GaryParks on April 8, 2004 at 1:38 pm

Quick comment for previous-poster Gerald A. DeLuca re. the Verdi Theatre. It later was known as the World—a Chinese movie theatre, and was demolished and replaced by an office building (circa 1980?) which housed a small modern Chinese movie theatre called the World, and preserved the former theatre’s neon vertical sign of Chinese characters.
Two murals on canvas salvaged from the Verdi/World were offered for sale ($$$$!)in the late 1990s by an antique store called Swallowtail, on Polk Street, not far from the Alhambra Theatre. These were of neoclassical female nudes, and of very high quality.

Gerald A. DeLuca
Gerald A. DeLuca on April 8, 2004 at 1:24 pm

Information I received a few years ago (through Lido Cantarutti of Marin County) for a research project on Italian film exhibition in San Francisco said that during the 1930s and up until 1941, as the Milano Theatre, this site featured English language films during the day, but then during the evening, and even with shows at midnight, it presented Italian language films and plays. This would have ended with the start of the war, when Italian, German, and Japanese films were considered illegal enemy alien property and were confiscated and sequestered by the U. S. government. If anyone has information on the Verdi Theatre and Liberty Theatre on Broadway in North Beach which showed Italian films during that era, I would be glad to hear of it. The Green Street Theatre is supposed to have featured silent films from Italy. Also the Acme Theatre, at Stockton and Broadway is suppposed to have shown Italian films on a once-in-a-while basis.

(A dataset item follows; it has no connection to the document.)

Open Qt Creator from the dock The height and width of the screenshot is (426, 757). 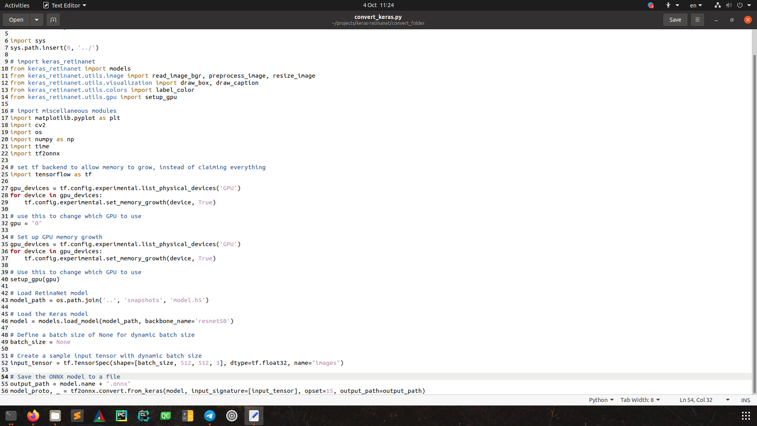[x=166, y=416]
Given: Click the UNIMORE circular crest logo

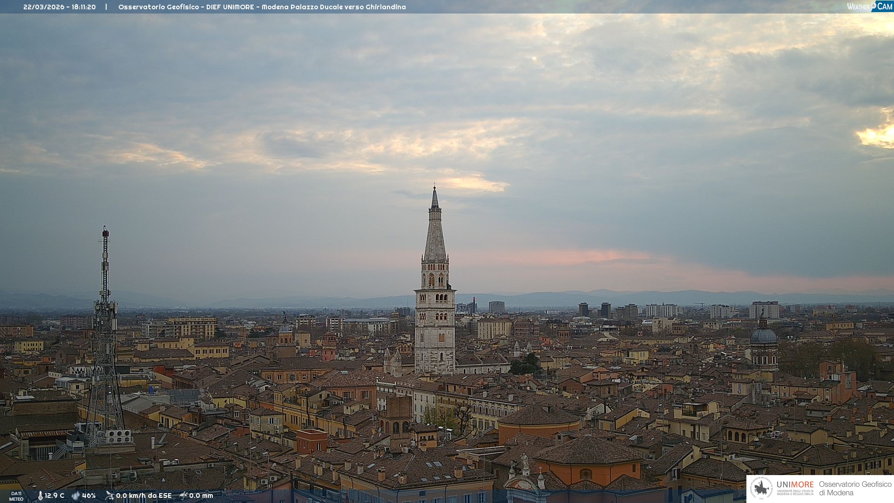Looking at the screenshot, I should [x=761, y=488].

gsmurph on January 18, 2004 at 1:15 pm

The Pagoda Palace was a single-screen theater.

William on December 4, 2003 at 1:53 pm

The Palace Theatre seated 1421 people.

gsmurph on November 2, 2003 at 10:28 am

The Pagoda Palace was briefly operated by Renaissance Rialto in 1986 as a repertory theater.

Tillmany on June 28, 2002 at 3:55 am

The Pagoda opened on 10 April 1909 as the Washington Square Theatre, and operated as such until 1930 when it was renamed the Milano. It was extensively remodelled in the moderne style in the late 1930’s and reopened as the Palace on 5 November 1937. It was renamed Pagoda on 5 August 1974 offering a policy of Chinese films. Its last days as a film operation were in December 1994.

GaryParks on April 27, 2002 at 9:29 am

This theatre dates back to the post-1906 quake rebuilding of San Francisco, although it was later completely redone in Art Deco style, and remained so until its closing. When the intent was for the theatre to become retail space, the lovely Art Deco interior was completely gutted save for the balcony structure. Later, when local opposition stopped the locating of a chain store in the building, a later effort was undertaken to reuse the structure as a live theatre space. The only thing remaining of aesthetic/historical note is the 30s or 40s era sign tower.